Moyenne de points: 0.00

Posted: 19/04/2008 20:34:24 Post subject: Virus Bagle et Win32/Heur

Bonsoir et merci de ta réponse très précise. Juste une question que sont les identifiants proxy ?

Anthony10
Administrateur

Offline

Joined: 17 Mar 2007
Posts: 351

Localisation: Le Mans

Point(s): 0

Moyenne de points: 0.00

Posted: 20/04/2008 20:53:49 Post subject: Virus Bagle et Win32/Heur

Bonsoir, Si tu ne disposes pas d'un proxy, cela ne te sert à rien de compléter les identifiants.
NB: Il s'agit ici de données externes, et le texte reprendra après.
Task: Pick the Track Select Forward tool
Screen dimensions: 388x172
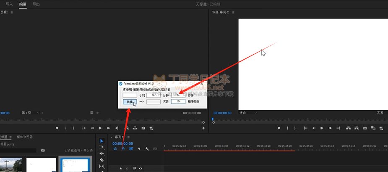Action: click(102, 147)
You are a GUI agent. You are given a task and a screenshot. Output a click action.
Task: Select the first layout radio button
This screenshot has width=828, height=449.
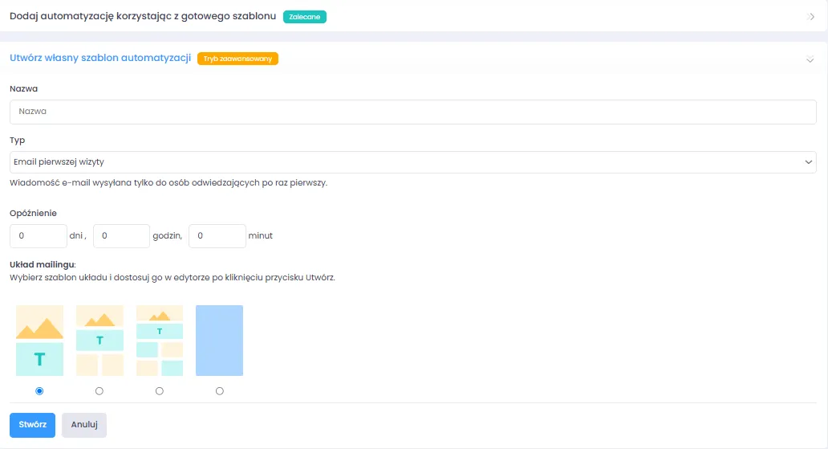[x=39, y=391]
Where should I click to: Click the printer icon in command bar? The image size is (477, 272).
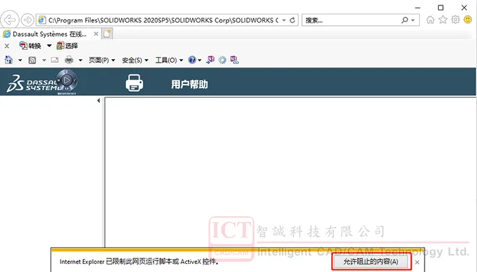pyautogui.click(x=69, y=60)
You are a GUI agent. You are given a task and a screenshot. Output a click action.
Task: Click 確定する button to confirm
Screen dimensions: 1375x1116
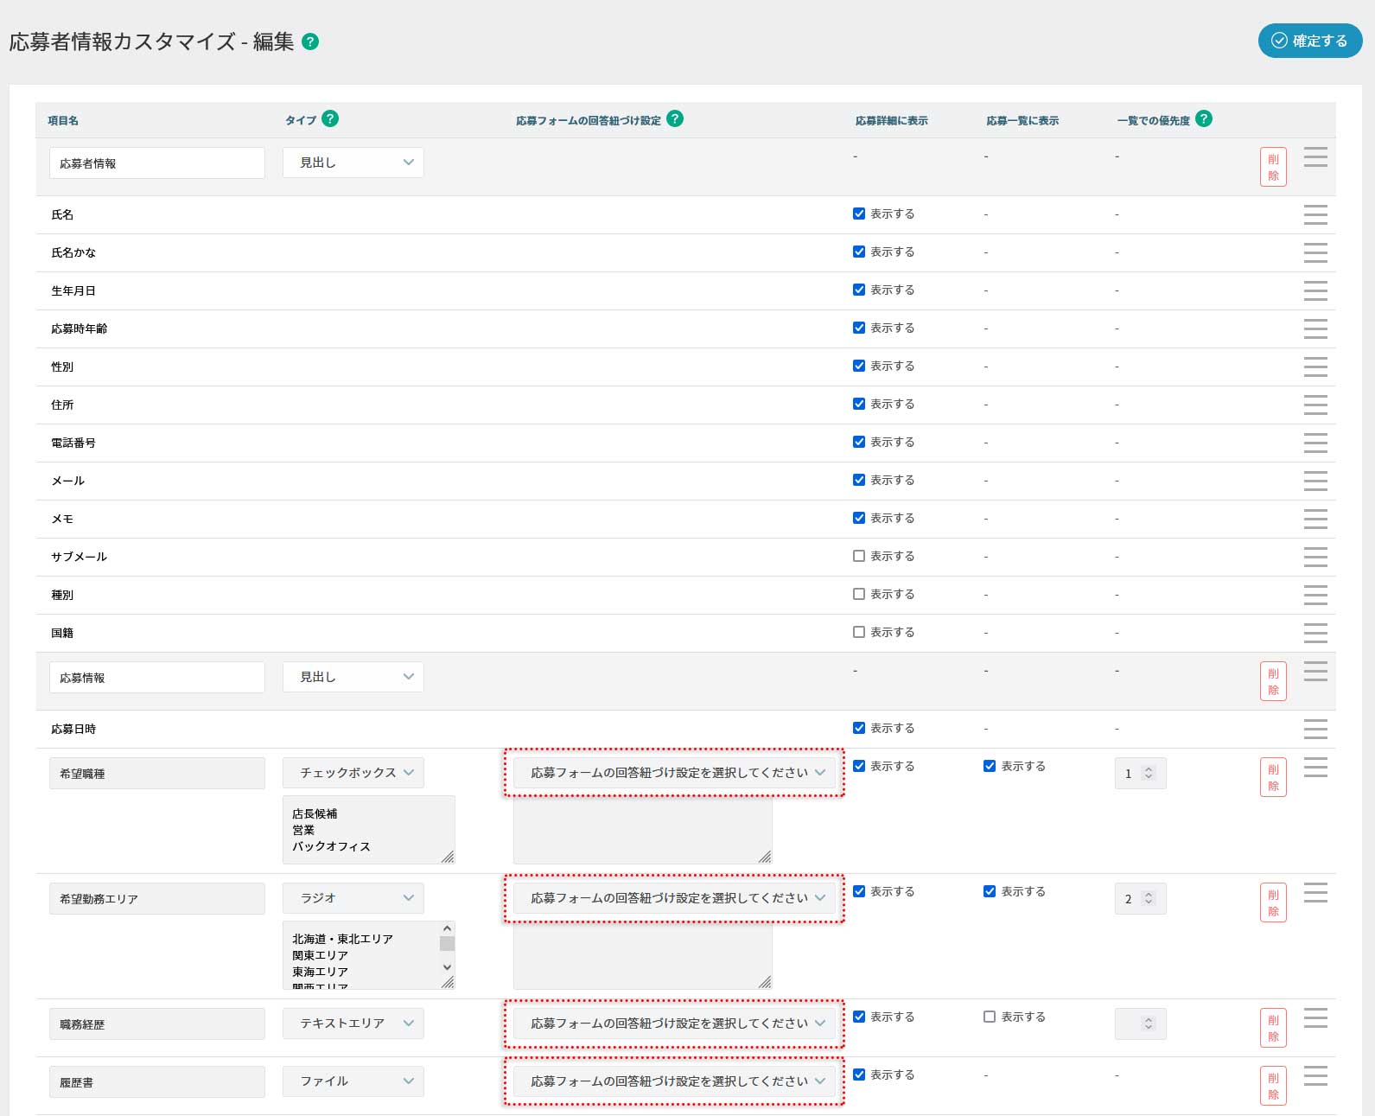coord(1309,41)
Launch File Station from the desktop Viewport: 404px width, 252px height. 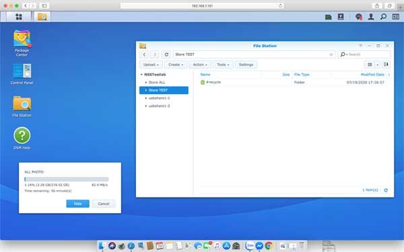[x=22, y=106]
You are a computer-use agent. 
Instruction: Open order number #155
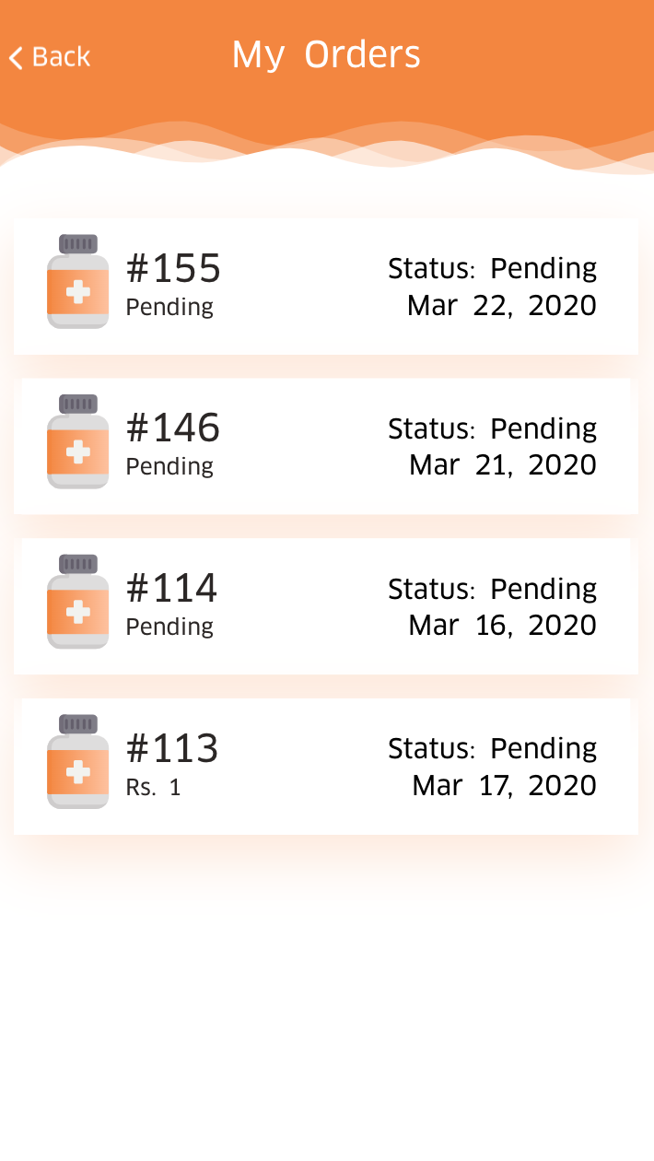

Anthony.

jet@

Offline

Joined: 16 Apr 2008
Posts: 8

Point(s): 0

Moyenne de points: 0.00

Posted: 21/04/2008 23:30:34 Post subject: Virus Bagle et Win32/Heur

Bonsoir Anthony, J'ai fait toutes les étapes jusqu'à l'étape 9. Là j'ai eu un problème : l'écran de AVG Anti-Spyware était trop grand et je n'ai pas pu voir si toutes les cases étaient cochées (pour "comment faire l'analyse" et "programmes potentiellement dangereux"). j'ai quand même lancé l'analyse et à la fin je n'ai pas pu enregistrer de rapport. J'ai appliqué toutes les infections mais ensuite impossible de cliquer sur "enregistrer le rapport" donc pas "d'enregistrer sous" non plus... Merci de ton aide.